Different people do use the Internet in different amounts. And there are, in fact, perfectly reasonable ways to deal with variable demand. Operators can offer faster connections for those who want more and offer discount plans for light users. An ongoing bandwidth limit is much preferable to a monthly cap.

Implicit is a view that usage based billing should be banned. Professor Wu is credited with coining the term net neutrality and he has recently been named as a senior advisor to the US Federal Trade Commission. His perspectives on usage-based billing seem to be at odds with the US Federal Communications Commission. In its landmark Order on Net Neutrality issued late last year [pdf, 1.0MB] the FCC wrote:

prohibiting tiered or usage-based pricing and requiring all subscribers to pay the same amount for broadband service, regardless of the performance or usage of the service, would force lighter end users of the network to subsidize heavier end users. It would also foreclose practices that may appropriately align incentives to encourage efficient use of networks.

Professor Wu’s solution restricts the types of offers that could be made to target light volume users or perhaps lower income broadband users. He says that budget offerings should only be low bandwidth, rather than restricting volume of use. I suppose dial-up service would be his idea of the ideal low-bandwidth budget offering.

His proposal for a budget priced product offering is one suggestion, but it isn’t the only one. And we should heed the warnings of the FCC before imposing any constraints on the flexibility of operators to develop commercial offers.

It is difficult to understand how consumers can benefit from restrictions in the types of offers available to them.

How can it possibly be in the interest of end-users to have only one price structure in the marketplace? Why would we say to someone seeking a low price internet solution that they should not even be able to consider trying out a high bandwidth application? Not every high bandwidth customer has a need for their applications the same way; shouldn’t we let the internet service providers develop their own market plans and let users make informed purchase decisions?

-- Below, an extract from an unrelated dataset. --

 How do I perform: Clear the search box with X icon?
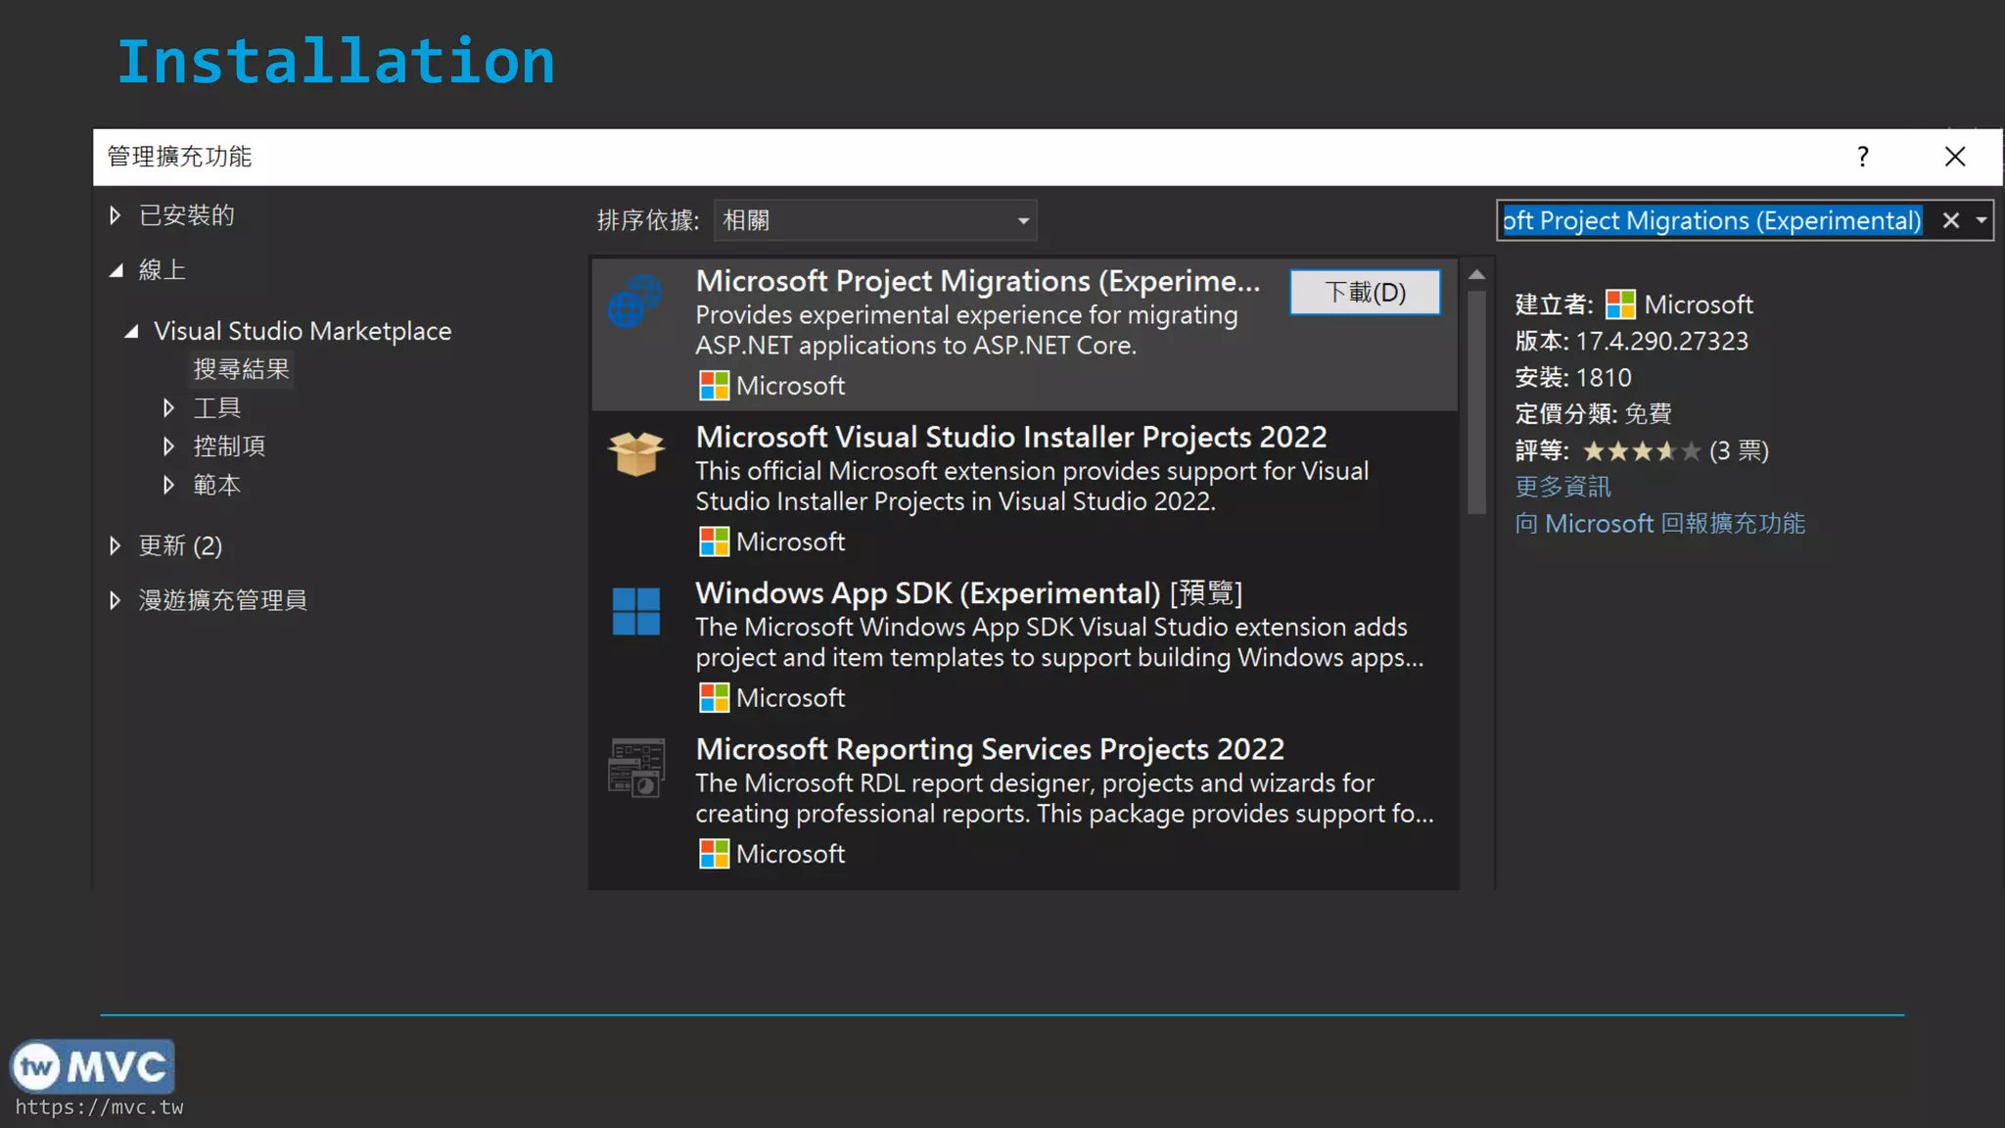pos(1950,220)
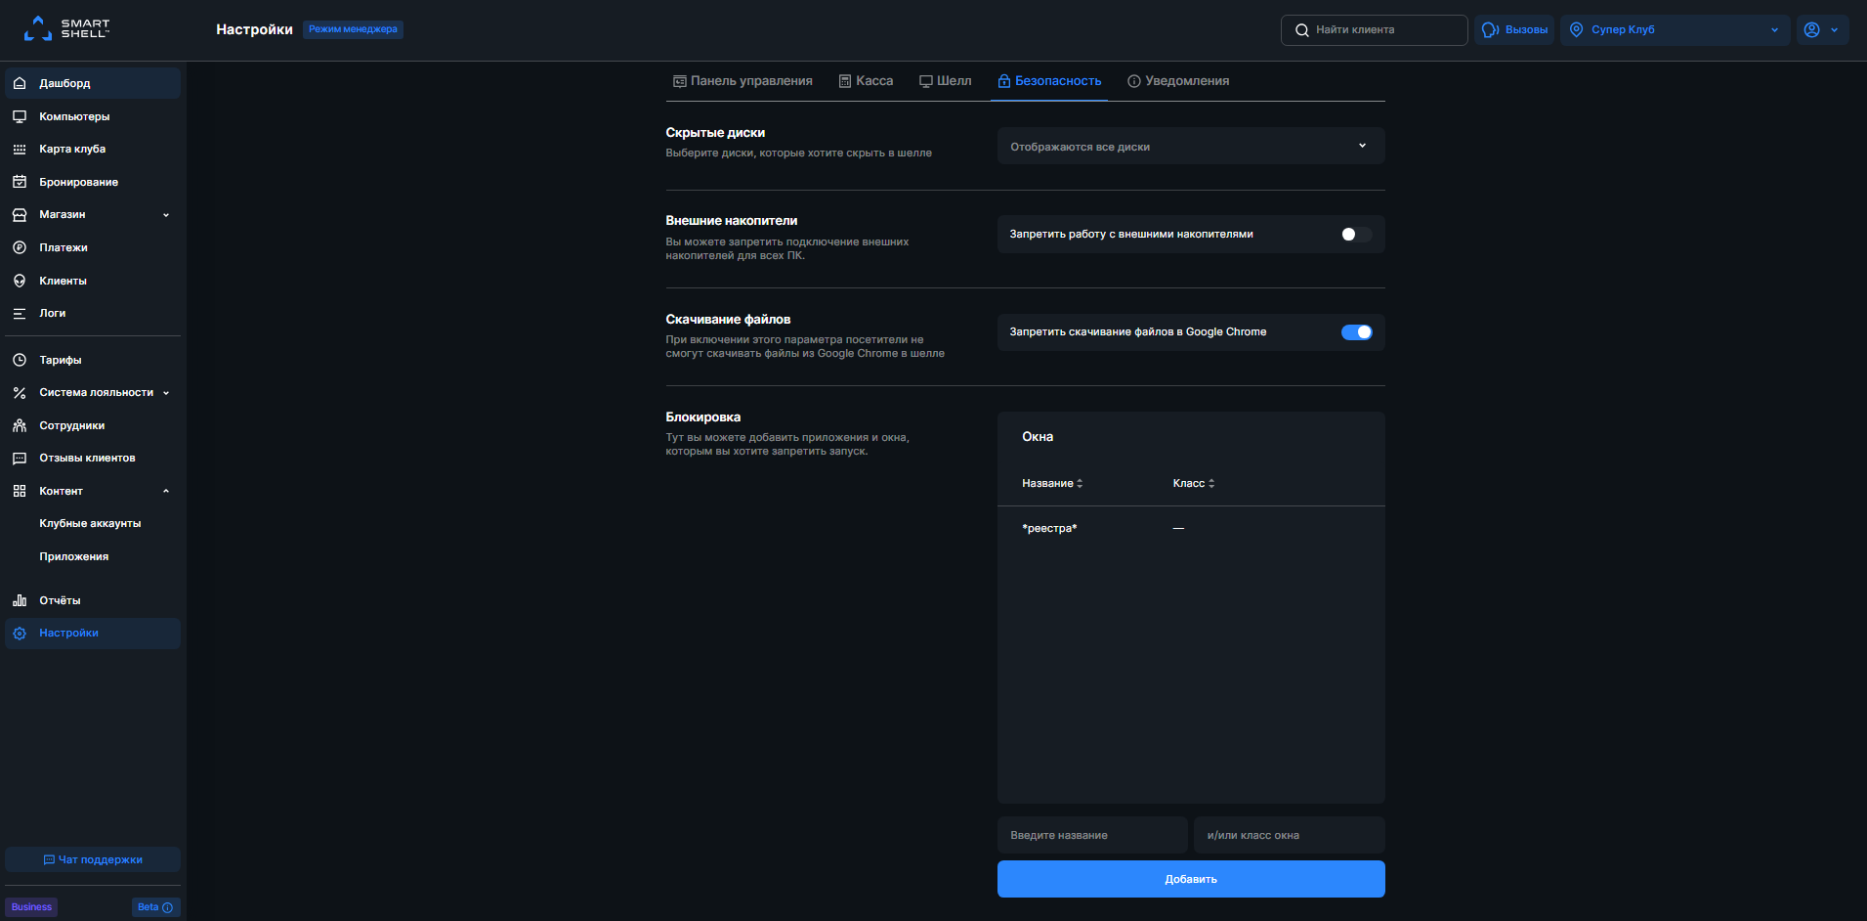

Restricting light volume or low income internet users to dial-up speeds doesn’t sound very reasonable to me. I don’t think we want the government restricting internet pricing models.

7 thoughts on “Restricting trade”

  1. “How can it possibly be in the interest of end-users to have only one price structure in the marketplace?”

    Hear, hear! This is exactly the problem with the latest UBB ruling. It is clear that the CRTC is intent on preventing ‘subsidization’ of the heavy users by the light users at the retail level, when this is beyond their mandate.

  2. “How can it possibly be in the interest of end-users to have only one price structure in the marketplace?”

    There should be lots of different plans and ISPs for canadians to choose from. The problem with the last UBB ruling is that it forced indie ISP to have the same low bandwidth plans as Bell.

    The solution is for the CRTC to find out what a cost of a gig is to deliver and to allow ISP to buy at wholesale costs and LET THEM MAKE THEIR OWN PLANS!!!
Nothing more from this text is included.